A Sense of Security Blog

Network Security Horror Stories

Happy Halloween everybody!

Okay, perhaps it’s not as bone-chilling as American Horror Story, slasher flicks or ghoulish tales, but if you’re responsible for network security and discover some spurious connections on your network … well, your heart might race with fear or panic.

Our customers have had some interesting discoveries on their networks. All names have been changed to protect the innocent (or are they guilty?!!), but here are some real life network security horror stories:

  1. An American financial services and investment company – one of the world’s biggest – uncovered a network connection to RBN.
  2. In a very large telecommunications corporation, a leak path to China was discovered – which prompted the company to shut down its entire external access for one day until the problem could be remediated.
  3. A national healthcare insurance provider knew their network to be of a certain size, but a Lumeta IPsonar scan found IP addresses equaling triple the size of their "known" network.  Turns out they were completely open to a client's (a multinational manufacturing company) network.  From that client network, there was a connection to offices in Beijing. And, there was also a connection to a US software company's corporate office. It would be possible for someone to "network hop" all the way from China, through the manufacturing company, through the insurance provider, into the software company's corporate office.
  4. In a few other cases, customers have used Lumeta IPsonar to discover their network and have found unauthorized connections to Eastern European nations, usually through one of Europe's multinational telecommunications corporations.
  5. A leading global industrial manufacturer, prior to acquiring a new company, ran a Lumeta IPsonar scan on that company and found an inbound leak path to the enterprise network … from an executive’s vacation home! A misconfigured cable modem, which had a direct connection back to the corporate network, had both inbound and outbound packets leaking. Granted, this was somewhat of an innocuous connection, but it was an ingress/egress point to the network that could be exploited as part of a cybercrime reconnaissance process.

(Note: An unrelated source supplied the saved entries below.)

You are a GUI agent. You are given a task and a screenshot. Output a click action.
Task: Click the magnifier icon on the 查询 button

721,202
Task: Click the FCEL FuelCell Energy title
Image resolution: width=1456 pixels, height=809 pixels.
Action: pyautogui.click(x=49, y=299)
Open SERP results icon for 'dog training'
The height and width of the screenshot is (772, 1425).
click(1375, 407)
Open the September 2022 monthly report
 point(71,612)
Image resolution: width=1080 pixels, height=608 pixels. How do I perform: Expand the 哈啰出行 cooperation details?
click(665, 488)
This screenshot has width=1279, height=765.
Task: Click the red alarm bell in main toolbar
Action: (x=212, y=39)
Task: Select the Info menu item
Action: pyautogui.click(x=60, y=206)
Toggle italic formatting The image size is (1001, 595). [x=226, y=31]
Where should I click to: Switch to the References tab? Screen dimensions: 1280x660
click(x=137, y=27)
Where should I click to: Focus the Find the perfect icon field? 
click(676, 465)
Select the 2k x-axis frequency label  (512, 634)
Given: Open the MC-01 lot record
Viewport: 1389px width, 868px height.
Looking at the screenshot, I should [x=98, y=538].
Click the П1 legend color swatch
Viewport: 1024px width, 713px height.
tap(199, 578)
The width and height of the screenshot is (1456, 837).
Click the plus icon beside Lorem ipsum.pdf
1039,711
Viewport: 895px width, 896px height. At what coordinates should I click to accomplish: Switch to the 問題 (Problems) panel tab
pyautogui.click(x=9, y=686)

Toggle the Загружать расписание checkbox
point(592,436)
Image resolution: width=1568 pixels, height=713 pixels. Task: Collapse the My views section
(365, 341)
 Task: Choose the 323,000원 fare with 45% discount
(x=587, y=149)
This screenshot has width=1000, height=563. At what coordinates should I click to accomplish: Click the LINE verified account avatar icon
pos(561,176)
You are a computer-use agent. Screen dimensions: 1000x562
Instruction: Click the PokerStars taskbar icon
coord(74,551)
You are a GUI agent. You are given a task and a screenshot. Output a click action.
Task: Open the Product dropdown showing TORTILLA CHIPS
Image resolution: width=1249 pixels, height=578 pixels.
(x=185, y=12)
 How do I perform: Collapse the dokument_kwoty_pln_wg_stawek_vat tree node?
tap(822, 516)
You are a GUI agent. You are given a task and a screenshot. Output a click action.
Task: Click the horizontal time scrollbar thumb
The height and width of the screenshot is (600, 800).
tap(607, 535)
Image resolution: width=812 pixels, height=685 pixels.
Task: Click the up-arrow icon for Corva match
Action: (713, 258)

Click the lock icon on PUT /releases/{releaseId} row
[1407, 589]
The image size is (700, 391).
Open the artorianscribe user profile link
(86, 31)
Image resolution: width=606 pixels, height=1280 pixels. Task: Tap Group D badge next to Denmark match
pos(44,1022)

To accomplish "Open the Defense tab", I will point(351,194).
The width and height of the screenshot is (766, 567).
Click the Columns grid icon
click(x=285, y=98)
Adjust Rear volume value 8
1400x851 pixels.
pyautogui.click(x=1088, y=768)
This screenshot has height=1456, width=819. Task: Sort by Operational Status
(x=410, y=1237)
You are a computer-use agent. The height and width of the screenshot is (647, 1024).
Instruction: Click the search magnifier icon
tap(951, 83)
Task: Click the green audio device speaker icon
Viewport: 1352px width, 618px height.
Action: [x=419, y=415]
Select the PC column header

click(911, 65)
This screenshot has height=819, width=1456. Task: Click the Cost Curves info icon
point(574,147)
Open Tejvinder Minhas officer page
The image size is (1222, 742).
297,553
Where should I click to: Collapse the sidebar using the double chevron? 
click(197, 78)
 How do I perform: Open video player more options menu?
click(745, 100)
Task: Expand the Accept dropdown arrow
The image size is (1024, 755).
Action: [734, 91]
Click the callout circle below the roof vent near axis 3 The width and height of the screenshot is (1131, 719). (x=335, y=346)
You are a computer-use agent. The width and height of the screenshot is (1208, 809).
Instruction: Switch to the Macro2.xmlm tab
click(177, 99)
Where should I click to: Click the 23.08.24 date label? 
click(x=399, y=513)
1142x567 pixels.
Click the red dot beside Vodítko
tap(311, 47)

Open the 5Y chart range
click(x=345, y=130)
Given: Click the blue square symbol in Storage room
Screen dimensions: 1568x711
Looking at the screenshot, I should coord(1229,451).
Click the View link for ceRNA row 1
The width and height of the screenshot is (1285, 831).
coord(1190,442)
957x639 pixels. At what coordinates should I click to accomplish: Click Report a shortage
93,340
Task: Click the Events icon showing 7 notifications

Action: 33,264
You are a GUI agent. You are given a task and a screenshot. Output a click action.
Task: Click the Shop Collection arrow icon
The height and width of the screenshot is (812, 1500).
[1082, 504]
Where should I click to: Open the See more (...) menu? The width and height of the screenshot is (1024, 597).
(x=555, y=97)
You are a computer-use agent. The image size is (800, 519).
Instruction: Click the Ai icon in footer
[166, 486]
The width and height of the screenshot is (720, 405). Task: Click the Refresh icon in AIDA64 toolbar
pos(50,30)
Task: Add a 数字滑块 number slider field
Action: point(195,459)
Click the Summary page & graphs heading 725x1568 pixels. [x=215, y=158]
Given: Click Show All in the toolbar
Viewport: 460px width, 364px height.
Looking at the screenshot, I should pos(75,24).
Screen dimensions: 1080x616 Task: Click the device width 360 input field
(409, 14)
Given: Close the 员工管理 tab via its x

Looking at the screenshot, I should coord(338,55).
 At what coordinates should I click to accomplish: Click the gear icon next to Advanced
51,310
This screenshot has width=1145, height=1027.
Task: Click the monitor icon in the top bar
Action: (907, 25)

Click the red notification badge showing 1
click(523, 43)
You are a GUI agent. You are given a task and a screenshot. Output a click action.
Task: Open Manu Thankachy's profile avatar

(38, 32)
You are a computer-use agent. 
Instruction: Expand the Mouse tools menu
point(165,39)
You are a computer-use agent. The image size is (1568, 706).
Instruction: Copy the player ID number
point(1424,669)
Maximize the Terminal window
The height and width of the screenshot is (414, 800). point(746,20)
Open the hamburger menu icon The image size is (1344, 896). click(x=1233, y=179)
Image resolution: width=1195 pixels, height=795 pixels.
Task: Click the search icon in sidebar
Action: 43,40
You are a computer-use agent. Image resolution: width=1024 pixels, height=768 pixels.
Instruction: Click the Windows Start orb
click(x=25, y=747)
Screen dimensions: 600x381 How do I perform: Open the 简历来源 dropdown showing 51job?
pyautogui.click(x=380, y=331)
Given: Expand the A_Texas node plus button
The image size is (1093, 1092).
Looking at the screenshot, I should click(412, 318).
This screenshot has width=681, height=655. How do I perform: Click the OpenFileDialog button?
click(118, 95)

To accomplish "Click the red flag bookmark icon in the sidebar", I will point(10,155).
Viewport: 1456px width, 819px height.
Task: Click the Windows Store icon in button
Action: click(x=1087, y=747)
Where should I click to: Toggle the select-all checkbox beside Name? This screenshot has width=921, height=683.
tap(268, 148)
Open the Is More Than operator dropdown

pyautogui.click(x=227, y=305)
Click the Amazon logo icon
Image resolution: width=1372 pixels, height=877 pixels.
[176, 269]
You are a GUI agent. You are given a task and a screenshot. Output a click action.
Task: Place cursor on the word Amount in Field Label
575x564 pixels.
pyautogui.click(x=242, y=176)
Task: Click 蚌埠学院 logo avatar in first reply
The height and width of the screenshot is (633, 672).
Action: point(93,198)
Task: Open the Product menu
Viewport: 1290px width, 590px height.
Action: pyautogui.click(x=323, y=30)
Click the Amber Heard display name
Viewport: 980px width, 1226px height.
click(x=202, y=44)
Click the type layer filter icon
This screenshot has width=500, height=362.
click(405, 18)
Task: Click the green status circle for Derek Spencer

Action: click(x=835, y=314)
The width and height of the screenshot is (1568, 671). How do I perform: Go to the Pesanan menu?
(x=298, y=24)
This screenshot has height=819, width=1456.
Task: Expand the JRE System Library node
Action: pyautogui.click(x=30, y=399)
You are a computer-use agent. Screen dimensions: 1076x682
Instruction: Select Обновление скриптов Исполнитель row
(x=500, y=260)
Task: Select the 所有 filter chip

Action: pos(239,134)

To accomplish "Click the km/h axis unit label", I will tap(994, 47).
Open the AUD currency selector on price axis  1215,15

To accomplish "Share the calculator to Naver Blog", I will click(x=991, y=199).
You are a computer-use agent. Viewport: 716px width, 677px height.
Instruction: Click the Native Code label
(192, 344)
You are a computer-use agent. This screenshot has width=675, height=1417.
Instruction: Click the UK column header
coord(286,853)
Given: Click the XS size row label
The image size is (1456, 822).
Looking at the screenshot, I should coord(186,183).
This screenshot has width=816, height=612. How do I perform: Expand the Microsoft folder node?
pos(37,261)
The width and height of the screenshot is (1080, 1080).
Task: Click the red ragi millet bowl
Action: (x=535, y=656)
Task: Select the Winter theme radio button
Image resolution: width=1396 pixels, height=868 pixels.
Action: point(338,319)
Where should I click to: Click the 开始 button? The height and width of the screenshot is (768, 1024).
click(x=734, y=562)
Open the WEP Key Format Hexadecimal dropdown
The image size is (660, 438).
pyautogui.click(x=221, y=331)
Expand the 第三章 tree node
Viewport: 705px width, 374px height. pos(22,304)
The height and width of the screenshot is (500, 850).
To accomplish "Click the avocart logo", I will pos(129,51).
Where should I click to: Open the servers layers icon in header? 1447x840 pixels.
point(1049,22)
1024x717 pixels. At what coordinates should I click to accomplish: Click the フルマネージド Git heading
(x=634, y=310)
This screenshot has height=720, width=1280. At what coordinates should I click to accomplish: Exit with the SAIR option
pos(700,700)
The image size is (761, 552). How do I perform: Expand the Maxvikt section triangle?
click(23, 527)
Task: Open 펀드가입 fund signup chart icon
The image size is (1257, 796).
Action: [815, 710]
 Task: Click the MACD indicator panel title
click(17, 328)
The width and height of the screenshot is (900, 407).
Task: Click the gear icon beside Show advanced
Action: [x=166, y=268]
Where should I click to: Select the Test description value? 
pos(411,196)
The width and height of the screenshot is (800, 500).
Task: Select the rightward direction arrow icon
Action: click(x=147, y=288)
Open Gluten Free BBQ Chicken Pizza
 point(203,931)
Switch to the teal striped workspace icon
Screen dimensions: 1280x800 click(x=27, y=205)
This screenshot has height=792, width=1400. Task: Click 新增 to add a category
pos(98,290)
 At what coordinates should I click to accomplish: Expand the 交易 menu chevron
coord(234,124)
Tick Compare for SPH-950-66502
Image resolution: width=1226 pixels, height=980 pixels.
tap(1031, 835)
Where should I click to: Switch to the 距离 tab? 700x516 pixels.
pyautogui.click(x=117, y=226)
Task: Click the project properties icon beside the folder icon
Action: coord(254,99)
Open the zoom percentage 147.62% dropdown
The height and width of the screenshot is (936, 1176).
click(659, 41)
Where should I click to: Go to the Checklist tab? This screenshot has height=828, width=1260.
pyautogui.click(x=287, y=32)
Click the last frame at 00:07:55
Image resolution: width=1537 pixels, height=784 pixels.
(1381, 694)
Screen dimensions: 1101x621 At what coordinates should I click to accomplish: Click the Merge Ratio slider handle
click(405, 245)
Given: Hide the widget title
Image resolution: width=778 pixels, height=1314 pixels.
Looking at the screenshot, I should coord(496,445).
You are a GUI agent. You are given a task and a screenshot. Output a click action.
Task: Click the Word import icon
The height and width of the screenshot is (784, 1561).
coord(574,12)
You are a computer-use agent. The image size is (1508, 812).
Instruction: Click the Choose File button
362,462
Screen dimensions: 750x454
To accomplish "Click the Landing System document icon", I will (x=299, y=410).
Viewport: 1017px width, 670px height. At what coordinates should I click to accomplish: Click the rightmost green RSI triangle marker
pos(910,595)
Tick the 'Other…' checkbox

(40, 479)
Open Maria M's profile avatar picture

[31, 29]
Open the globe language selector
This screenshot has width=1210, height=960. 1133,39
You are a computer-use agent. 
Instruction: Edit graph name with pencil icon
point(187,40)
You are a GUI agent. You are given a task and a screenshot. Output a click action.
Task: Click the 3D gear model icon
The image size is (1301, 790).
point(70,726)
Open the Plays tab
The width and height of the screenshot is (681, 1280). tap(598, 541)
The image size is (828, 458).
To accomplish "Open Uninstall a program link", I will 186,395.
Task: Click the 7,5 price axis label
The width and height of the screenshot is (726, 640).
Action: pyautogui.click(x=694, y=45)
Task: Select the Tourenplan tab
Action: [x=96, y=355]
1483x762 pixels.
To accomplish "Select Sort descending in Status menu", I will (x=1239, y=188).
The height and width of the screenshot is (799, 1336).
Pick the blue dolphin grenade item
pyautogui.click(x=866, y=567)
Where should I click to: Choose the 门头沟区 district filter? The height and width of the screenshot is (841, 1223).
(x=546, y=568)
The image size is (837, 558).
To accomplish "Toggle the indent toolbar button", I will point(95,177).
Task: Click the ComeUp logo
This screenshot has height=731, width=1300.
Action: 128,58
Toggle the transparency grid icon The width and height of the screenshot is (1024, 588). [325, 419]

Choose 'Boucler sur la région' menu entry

These real-world situations* are examples of the notion that the first step in security is complete visibility of what is connected to your network … all connections (especially those that are unauthorized), devices, and potential leak paths.  Only then can you work to prevent cyber-attacks.

So, while it’s a good idea to keep a keen eye out for any Jasons, Freddys or Chuckys of the horror world, it’s also quite prudent to be aware of everything and everyone that is connecting to your network.


*Good news … they’ve all since been remediated.